**Supplied entries:**
☆ ☆ ☆
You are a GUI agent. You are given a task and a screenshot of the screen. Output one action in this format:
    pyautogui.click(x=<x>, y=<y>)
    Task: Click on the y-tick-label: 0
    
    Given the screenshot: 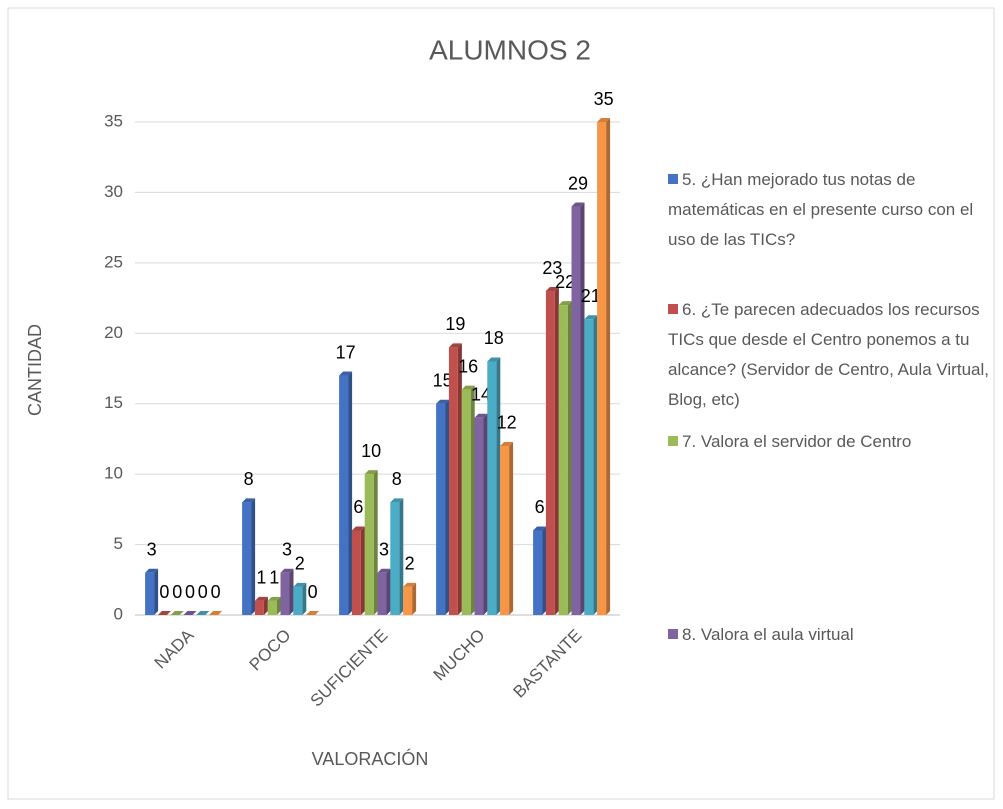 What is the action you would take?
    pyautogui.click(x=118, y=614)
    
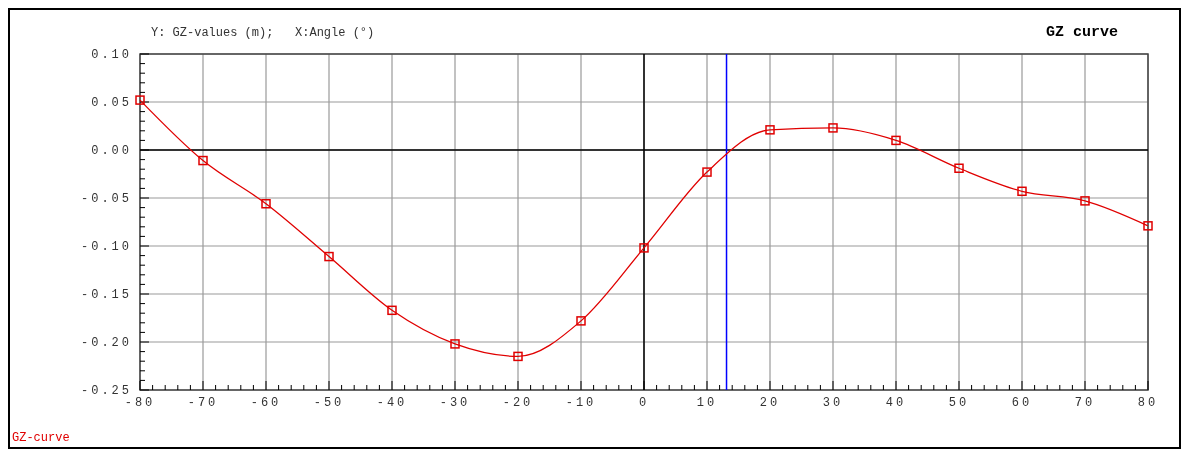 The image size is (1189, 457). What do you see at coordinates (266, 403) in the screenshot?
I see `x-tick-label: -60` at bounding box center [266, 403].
☆ ☆ ☆
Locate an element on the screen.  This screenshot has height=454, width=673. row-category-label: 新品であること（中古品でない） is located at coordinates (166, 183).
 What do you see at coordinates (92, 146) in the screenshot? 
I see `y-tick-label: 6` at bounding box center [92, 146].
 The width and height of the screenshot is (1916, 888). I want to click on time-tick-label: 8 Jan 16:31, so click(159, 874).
☆ ☆ ☆
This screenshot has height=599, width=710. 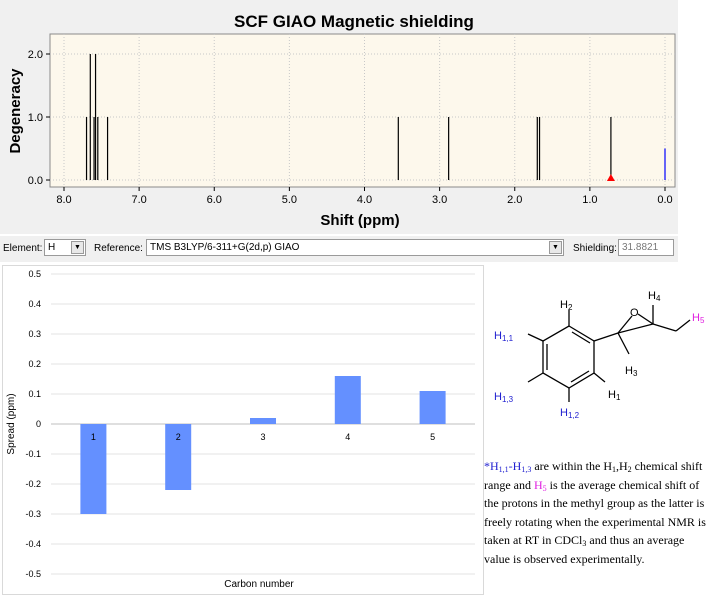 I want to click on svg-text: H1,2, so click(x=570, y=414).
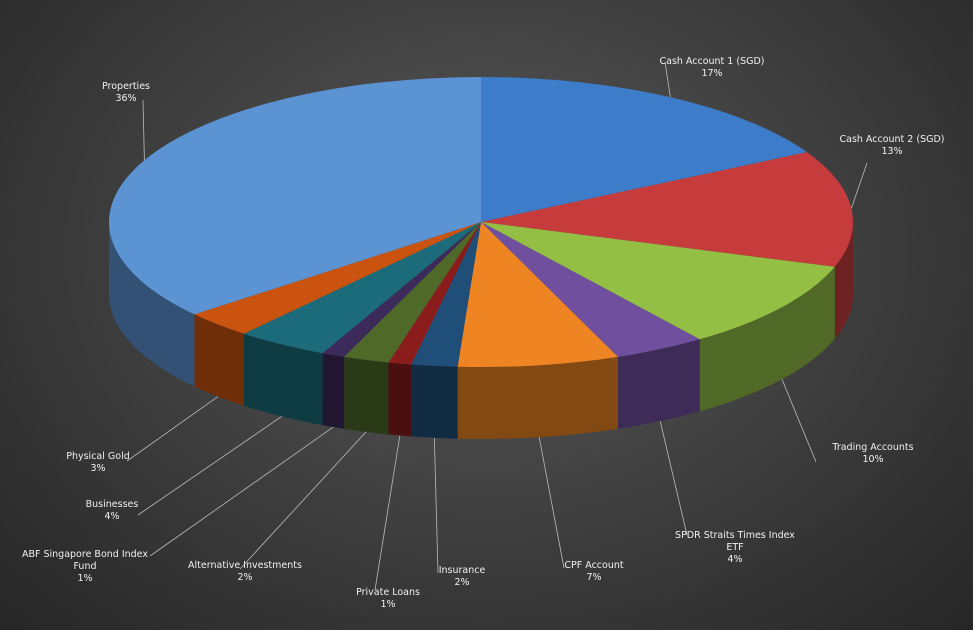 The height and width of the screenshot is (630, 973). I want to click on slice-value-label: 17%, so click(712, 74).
☆ ☆ ☆
Write out the lines starting at the one containing "Locate an element" and ending at the one containing "The width and", swapping "element" for "item" and leaving everything else the same.

Locate an item on the screen.  This screenshot has height=454, width=673. row-category-label: 新品であること（中古品でない） is located at coordinates (166, 183).
 What do you see at coordinates (92, 146) in the screenshot? 
I see `y-tick-label: 6` at bounding box center [92, 146].
 The width and height of the screenshot is (1916, 888). I want to click on time-tick-label: 8 Jan 16:31, so click(159, 874).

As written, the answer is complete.